EXERCISE REQUIREMENTS:
a. Write out the passage from the de Young Museum article below, beginning at the words "The De Young Museum, San" and stopping after the words "such art temples.".
b. Translate this sentence from the de Young Museum article below into Spanish: "Shortly thereafter, the original structure was condemned as unsafe."
c. Proceed with the de Young Museum article below, continuing its history of the museum from its final sentence onward.

EXTRACT PROVIDED:
The De Young Museum, San Francisco

The present-day de Young Museum. Thanks to San Francisco's penchant for
destructive earthquakes, the museum is not architecturally troubled with
stylistic conflicts as are so many such art temples.
Some people, when they go on vacation, go "bar-hopping." This spring, to hear my wife tell it, I went "museum-hopping" all over the western United States. I just returned a few days ago from a 42-day, chauffeur-driven jaunt from Ohio, down through Tennessee, westward to Phoenix, on to L.A., up the breathtaking Pacific Coast highway to San Francisco and Seattle, then back through the Mt. Rushmore Black Hills of South Dakota and the Taliesin green hills of Wisconsin, culminating in a day at the Art Institute of Chicago. There were also side trips to Las Vegas, the Grand Canyon, and Yellowstone. The chauffeur was my wife (she doesn't like my driving). In all, we covered about 8,500 miles. The weather for the entire trip was near perfect; the only storm we encountered being during the last thirty miles as we neared home. The museum hopping included Elvis's Graceland, the Los Angeles County Museum of Art (LACMA), the Getty Museum (also in L.A.), and Chicago's Art Institute. The biggest surprise, however, came in San Francisco--the de Young Museum, presiding over Golden Gate Park.
 

The $75,000 original Egyptian-style
museum circa 1895
(complete with its own pyramid).
Don't ask my wife what she thinks of driving in San Francisco. Even with a Tom-Tom GPS unit (we nicknamed it "Tommy"), and myself as an experienced big-city navigator, she swore (boy, did she ever) she'd never again drive near the place. Our hotel was on Lombard Street, if that tells you anything (though not the zig-zaggy part). As for myself, I rather liked the city. I rather liked the touristy waterfront, the stair-stepping streets, the quaint cable-cars, the Painted Ladies (a row of colorful, nearly identical Victorian houses), and of course Golden Gate Park. By the way, if you go looking for the de Young, it's in the part of the park situated in the residential area, not (as logic would suggest) the area near the bridge.


This 1930s postcard view bears witness to the fact that the de Young once had wings, once had extensive ornamentation, and (for better or worse) once had earthquakes.
Over time, the latter took care of the other two features.

M.H. de Young, publisher of what later
became the San Francisco Chronicle.
The de Young Museum (as with several other 19th-century art institutions) began as an outgrowth of a "world's fair" exposition, in this case the city's 1894 Mid-Winter Exposition, a pale imitation of Chicago's colossal World's Colombian Exposition the year before. The fair affair made a profit of $75,000 which was spent building an Egyptian styled art museum to house some 6,000 pieces of leftover art and memorabilia from the Mid-Winter extravaganza, plus art donations from prosperous area families. The whole effort was driven by the wealthy newspaper publisher, M.H. de Young, for whom the museum later came to be named. Then came the disastrous 1906 San Francisco Earthquake. And, while the museum didn't exactly fall down, and was spared the ravages of the ensuing firestorm, it was severely damaged, which also served as reason enough to enlarge the structure. Additional wings followed in 1917 and 1926 (without the impetus of further earthquakes). Shortly thereafter, the original structure was condemned as unsafe. It came to be replaced in 1931. By 1949, the city's salty sea air had so damaged the iron supports that all ornamentation had to be stripped away.

PROVIDED INFORMATION:
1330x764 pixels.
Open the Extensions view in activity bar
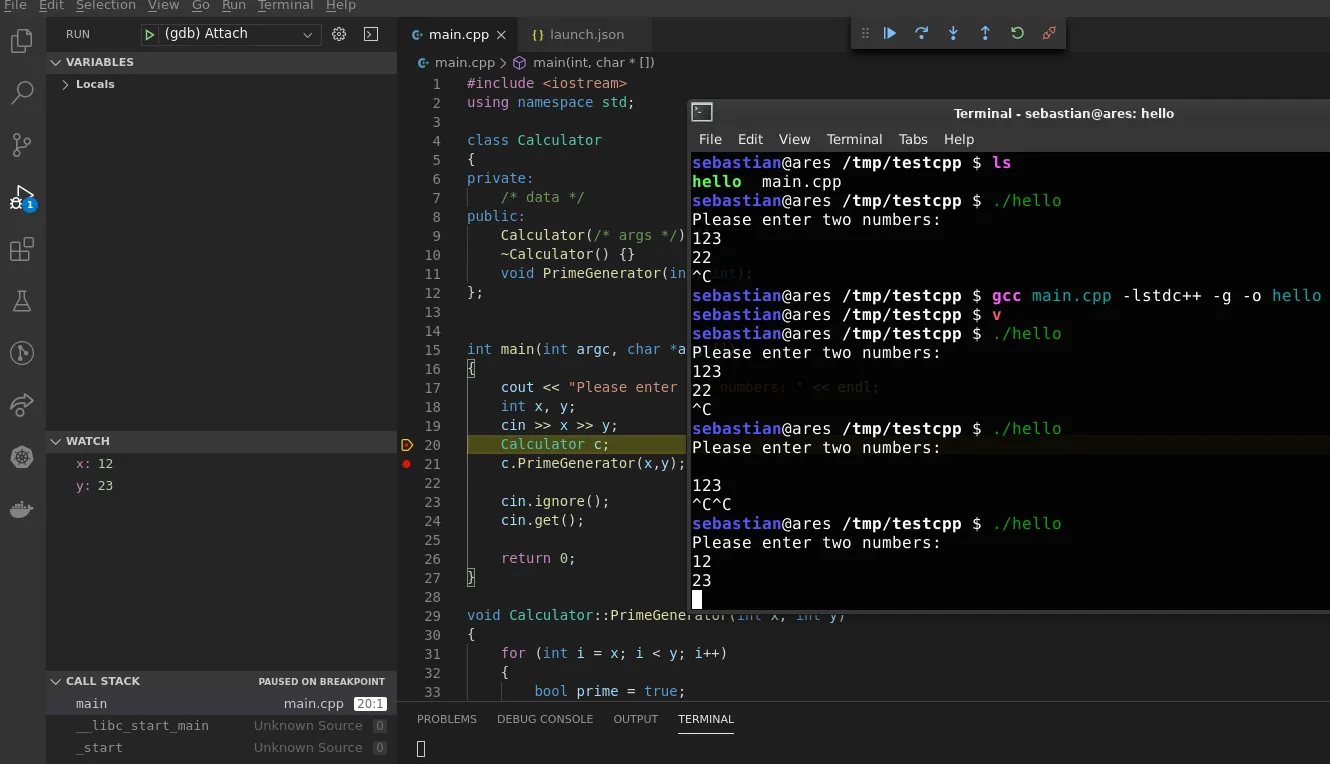[21, 249]
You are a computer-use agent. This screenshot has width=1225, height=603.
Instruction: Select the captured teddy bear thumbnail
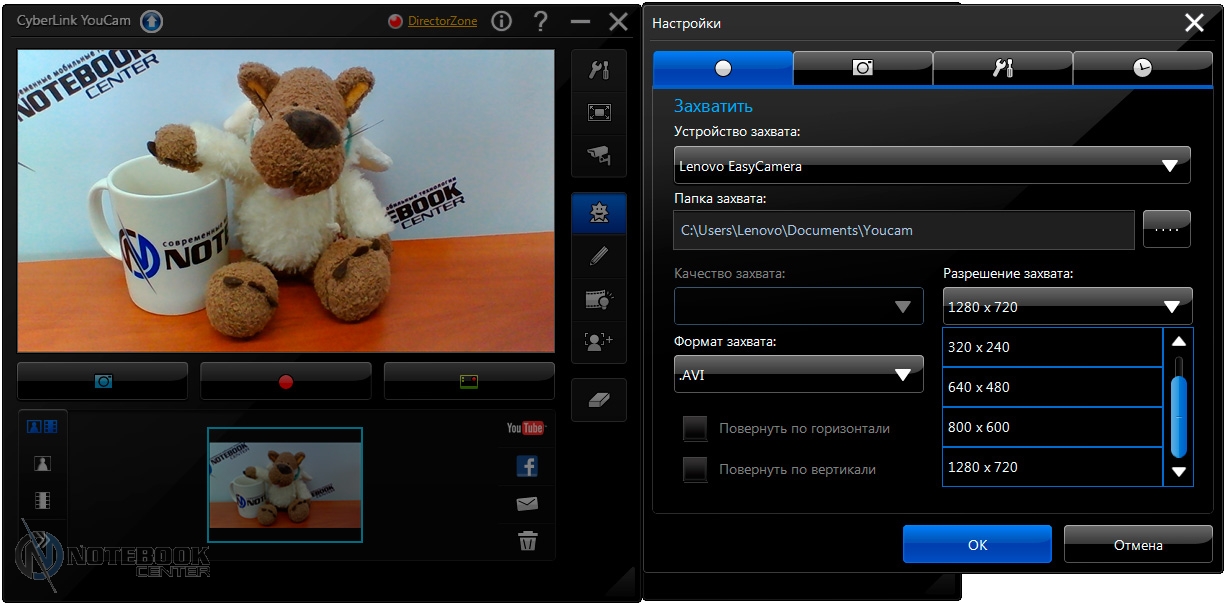tap(285, 485)
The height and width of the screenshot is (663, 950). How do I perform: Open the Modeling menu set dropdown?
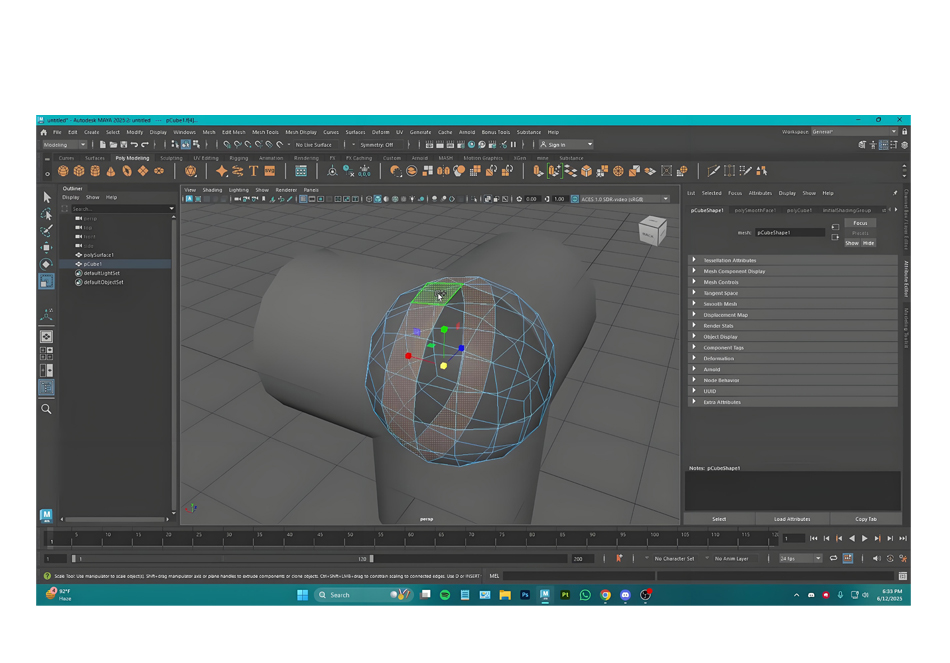coord(64,145)
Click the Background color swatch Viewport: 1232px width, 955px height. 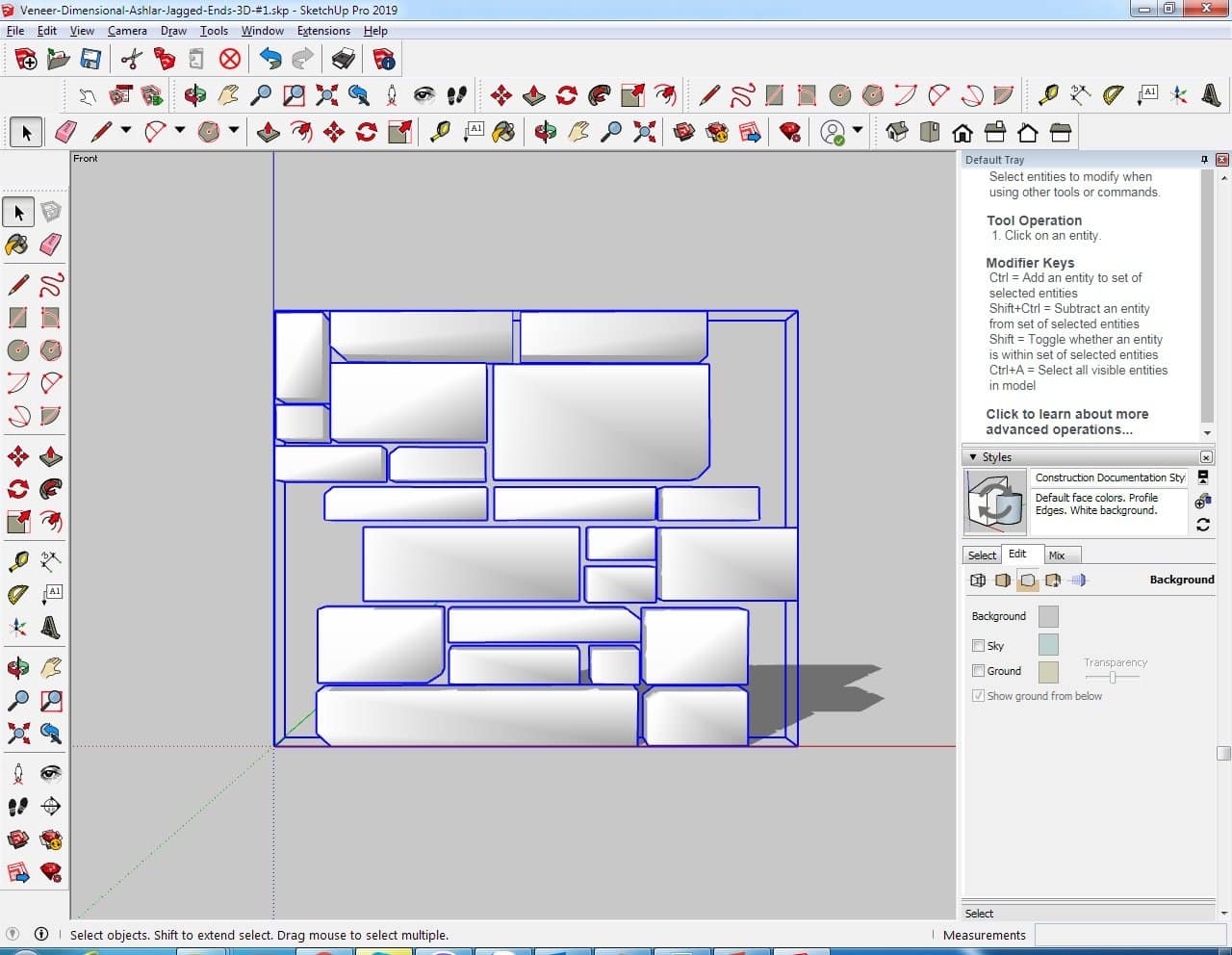click(x=1048, y=616)
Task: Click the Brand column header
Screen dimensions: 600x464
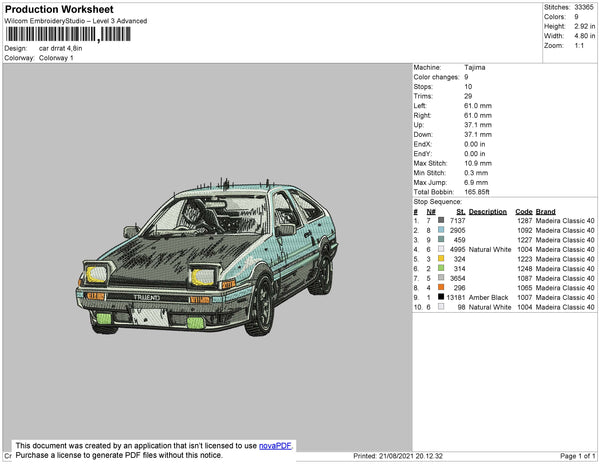Action: click(545, 212)
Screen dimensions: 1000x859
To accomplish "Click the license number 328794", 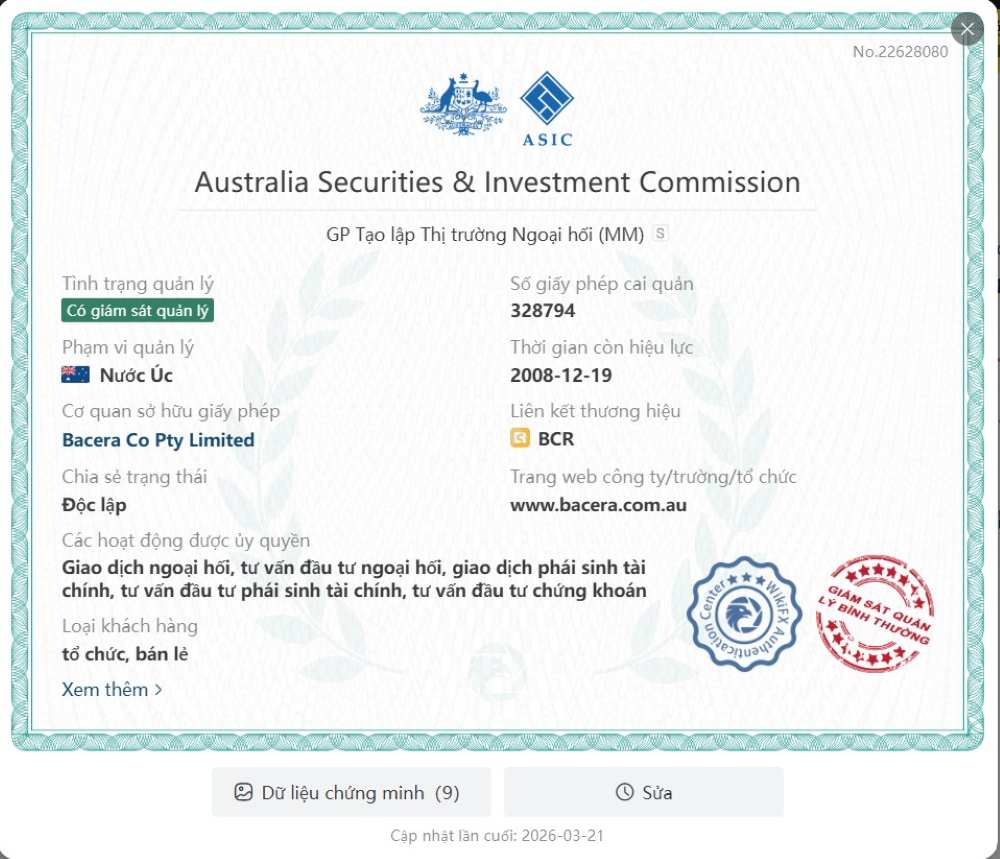I will coord(543,311).
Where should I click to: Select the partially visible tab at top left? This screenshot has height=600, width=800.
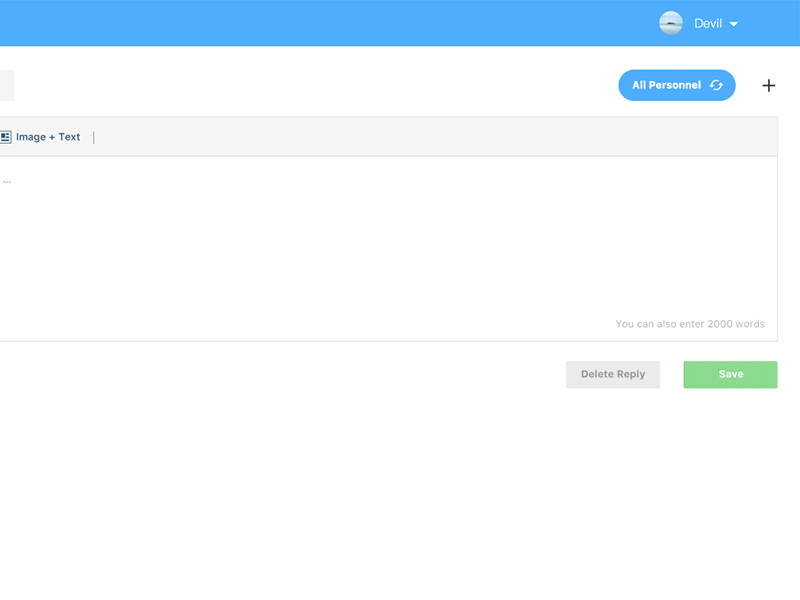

ANSWERS GIVEN:
a.
The De Young Museum, San Francisco

The present-day de Young Museum. Thanks to San Francisco's penchant for
destructive earthquakes, the museum is not architecturally troubled with
stylistic conflicts as are so many such art temples.

b. Poco después, la estructura original fue declarada insegura.

c.
Come for the art, stay for the view, and hope the tectonic plates don't become restless.
 
The de Young Tower
Even so, virtually none of the 20th century museum exists today (except for a couple sphinxes, some palm trees, and a meditative pool). In 1989, there came the Loma Prieta earthquake which rang the death knell for the troubled, Depression Era building. It had to be demolished. The architects Jacques Herzog, Pierre de Meuron, and the firm of Fong & Chan were called upon to design an "earthquake proof" structure. Of course, such an edifice is likely impossible, but a complex series of plates mounted on ball bearings allows the copper-clad structure to, in effect, roll with mother nature's punches (up to three feet). From the outside, the museum seems understated, except for one feature, a twisting 144-ft. tower housing the education department with an observation deck on the top floor. Larger on top than at its base, the precarious-looking construction appears anything but earthquake proof.
 
The de Young is modest in size, yet spacious in scale, functional in design,
and simple in appearance. Future museums would do well to emulate it.
I've often wondered, when architects enter a competition involving the design of an art museum, why they think it necessary for their structure to compete for attention with the art it is to house. Any number of museum architects have been guilty of this aesthetic transgression (though some more than others). However, except for the aforementioned tower doodad, the de Young designers did not succumb to such temptation. Inside and out, the de Young seems minimal. It's attractive, at times breathtaking in its simplicity, but it's not in any danger of overshadowing its art. The gift shop occupies two levels, the ever-present dining facilities are unobtrusive, there's even an extremely convenient underground parking garage, ever so important in a city not at all hospitable to the automobile (as my wife would quickly attest).

Recreation, 1857, Jerome Thompson. Tennis, anyone?
Peaceable Kingdom, 1848, Edward Hicks
(one of sixty nearly identical versions)
The art? Well, the de Young is no LACMA, no Getty, and certainly can't hold a candle to Chicago's lakefront art complex. Moreover, it doesn't try to. The collection is suitably broad but not deep, vested with a smattering of painting and sculpture from all eras, with special attention paid to native Californians. That's as it should be. I was not surprised to find works by Diebenkorn, Chihuly, and Thiebaud, but I was startled to see Peaceable Kingdom (left) by Edward Hicks, until I read that the de Young's painting was one of sixty churned out by the self-taught, early American artist. Western landscape artists such as Bierstadt, Remington, and Moran are well-represented. Peale (Rembrandt), Stuart, and Sargent make cameo appearances, as do the Social Realist, Henri, Shinn, and Bellows. Californians love Impressionism, especially the American brand, as seen in the work of Glackens, Prendergast, Chase, Cassatt, and Hassam. Yet, amid such a stellar cast it was often the work of unknown (to me) artists which I found most fascinating, such as Jerome Thompson's 1857 Recreation (above). My, how times have changed.

The de Young at night.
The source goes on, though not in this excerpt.